What I have to show for it now is an internal world that has been battered and beaten like a rocky ship navigating its way through war entrenched waters. What I have to show for it now is mental, emotional, and physical resiliency from riding such turbulent waters of fear. Choosing to always keep searching for the light like a seaman on watch at night. Using it as a beacon — a guide, like a lighthouse beams for ships lost at sea, to draw them closer to shore. To the stability and security it breathes from its supple sand. Greeting me with open arms, embracing you in its truth.
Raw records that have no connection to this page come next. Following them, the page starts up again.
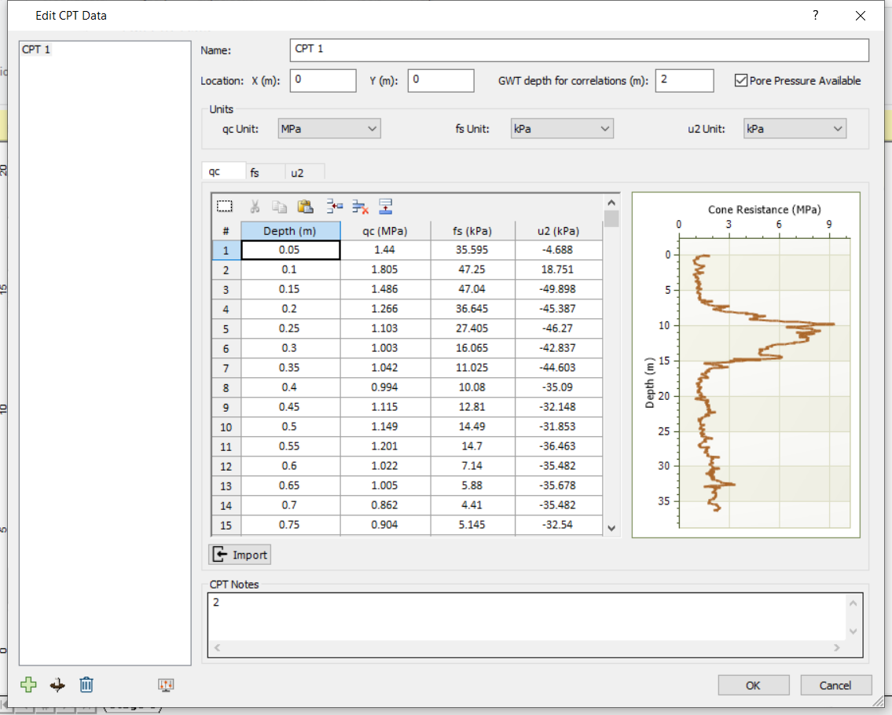Open the qc Unit dropdown
The height and width of the screenshot is (715, 892).
tap(329, 129)
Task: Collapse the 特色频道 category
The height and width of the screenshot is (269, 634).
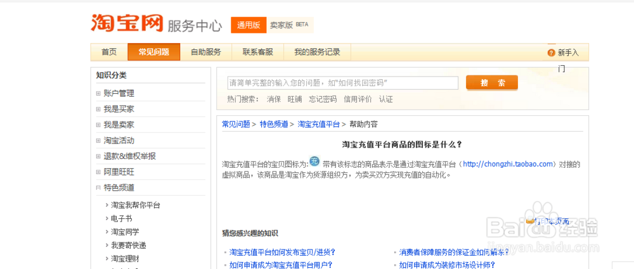Action: pyautogui.click(x=98, y=188)
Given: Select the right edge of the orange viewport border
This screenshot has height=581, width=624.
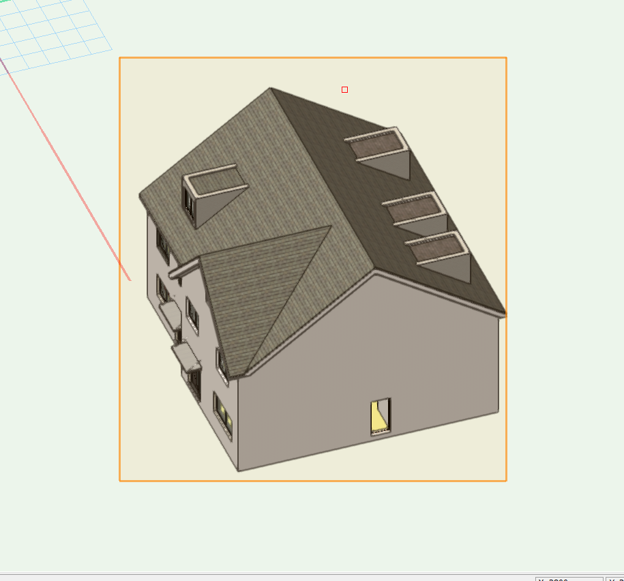Looking at the screenshot, I should 506,273.
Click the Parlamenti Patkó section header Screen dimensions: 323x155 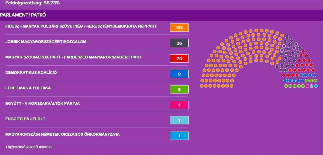23,15
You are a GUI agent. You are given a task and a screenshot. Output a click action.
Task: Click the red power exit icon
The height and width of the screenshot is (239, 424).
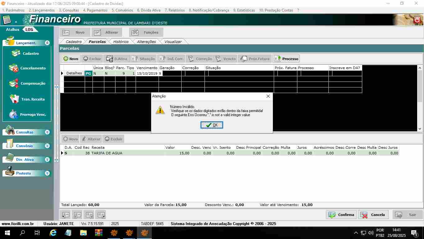click(x=417, y=20)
The truth of belonging. And with it — a homecoming of a thousand ancestors welcoming me with their warmth, support, oneness, and love. Filling me with light and compassion. Reminding me of my worth, my purpose. Forever tapping me into a well — a source — a depth of wisdom — I never knew was attainable, until I became determined enough to forge through the trenches of my own emotional seas. Instilling in me a beacon of hope, like a confident sailor navigating on a dark night. Facing my rocky fears, my shaky insecurities — allowing my vulnerability to shine through like the starry night sky. Awakening me to the serene depths that lie beneath who I think I am. Anchoring the connection to my Self. Bringing with it the calm waters of a cloudless sky on an open sea.
By choosing to be seen and not cower from the waves of emotion, I am inviting the opportunity to become more aware of all the undercurrents and hidden troves I have yet to explore. I trust that my vulnerability will lead the way, using it as an inner Compass Rose to guide me, like a sailor on a nautical exploration with their trusty nautical map to assist them.
I choose to be seen so I can learn to flow with life’s currents and its stormy times. Making it easier to discern and choose between anchoring down to ride out the storm or to adjust the sails and stay ahead of the wind. To be seen is to be in touch with my inner compass.
What inner compass do you turn to, in order to help weather the different seasons and storms in life?